§ **Problem description**:
Retype the records that come next, word for word.

Stored data entries:

* * * *

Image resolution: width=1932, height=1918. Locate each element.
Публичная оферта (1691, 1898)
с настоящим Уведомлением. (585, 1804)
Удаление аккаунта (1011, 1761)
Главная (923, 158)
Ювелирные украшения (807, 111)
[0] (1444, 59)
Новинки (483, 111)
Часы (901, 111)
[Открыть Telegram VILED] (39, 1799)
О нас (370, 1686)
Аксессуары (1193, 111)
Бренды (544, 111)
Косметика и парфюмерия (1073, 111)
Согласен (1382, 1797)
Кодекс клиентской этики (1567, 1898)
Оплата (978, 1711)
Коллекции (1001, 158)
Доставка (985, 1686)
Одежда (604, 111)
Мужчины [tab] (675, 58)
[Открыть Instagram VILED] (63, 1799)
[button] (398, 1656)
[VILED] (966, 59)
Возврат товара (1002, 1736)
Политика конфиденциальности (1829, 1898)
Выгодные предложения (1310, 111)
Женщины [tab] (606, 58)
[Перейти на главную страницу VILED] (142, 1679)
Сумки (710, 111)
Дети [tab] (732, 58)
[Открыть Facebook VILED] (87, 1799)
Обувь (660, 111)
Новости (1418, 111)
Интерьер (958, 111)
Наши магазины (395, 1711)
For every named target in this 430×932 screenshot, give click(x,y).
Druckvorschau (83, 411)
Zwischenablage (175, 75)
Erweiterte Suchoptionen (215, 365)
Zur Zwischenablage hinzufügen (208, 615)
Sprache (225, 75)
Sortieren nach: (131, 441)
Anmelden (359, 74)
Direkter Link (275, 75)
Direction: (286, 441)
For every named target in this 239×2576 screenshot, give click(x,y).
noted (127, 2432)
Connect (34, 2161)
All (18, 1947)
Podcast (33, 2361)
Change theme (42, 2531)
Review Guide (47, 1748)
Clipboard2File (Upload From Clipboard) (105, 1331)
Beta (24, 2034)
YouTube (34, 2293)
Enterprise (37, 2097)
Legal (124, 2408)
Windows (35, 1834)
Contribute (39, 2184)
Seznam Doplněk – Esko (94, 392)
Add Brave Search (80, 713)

* * * *

§ **Your solution**:
Image resolution: width=1932, height=1918. Locate each element.
Публичная оферта (1691, 1898)
с настоящим Уведомлением. (585, 1804)
Удаление аккаунта (1011, 1761)
Главная (923, 158)
Ювелирные украшения (807, 111)
[0] (1444, 59)
Новинки (483, 111)
Часы (901, 111)
[Открыть Telegram VILED] (39, 1799)
О нас (370, 1686)
Аксессуары (1193, 111)
Бренды (544, 111)
Косметика и парфюмерия (1073, 111)
Согласен (1382, 1797)
Кодекс клиентской этики (1567, 1898)
Оплата (978, 1711)
Коллекции (1001, 158)
Доставка (985, 1686)
Одежда (604, 111)
Мужчины [tab] (675, 58)
[Открыть Instagram VILED] (63, 1799)
[button] (398, 1656)
[VILED] (966, 59)
Возврат товара (1002, 1736)
Политика конфиденциальности (1829, 1898)
Выгодные предложения (1310, 111)
Женщины [tab] (606, 58)
[Перейти на главную страницу VILED] (142, 1679)
Сумки (710, 111)
Дети [tab] (732, 58)
[Открыть Facebook VILED] (87, 1799)
Обувь (660, 111)
Новости (1418, 111)
Интерьер (958, 111)
Наши магазины (395, 1711)
For every named target in this 430×932 screenshot, give click(x,y).
Druckvorschau (83, 411)
Zwischenablage (175, 75)
Erweiterte Suchoptionen (215, 365)
Zur Zwischenablage hinzufügen (208, 615)
Sprache (225, 75)
Sortieren nach: (131, 441)
Anmelden (359, 74)
Direkter Link (275, 75)
Direction: (286, 441)
For every named target in this 239×2576 screenshot, give click(x,y).
noted (127, 2432)
Connect (34, 2161)
All (18, 1947)
Podcast (33, 2361)
Change theme (42, 2531)
Review Guide (47, 1748)
Clipboard2File (Upload From Clipboard) (105, 1331)
Beta (24, 2034)
YouTube (34, 2293)
Enterprise (37, 2097)
Legal (124, 2408)
Windows (35, 1834)
Contribute (39, 2184)
Seznam Doplněk – Esko (94, 392)
Add Brave Search (80, 713)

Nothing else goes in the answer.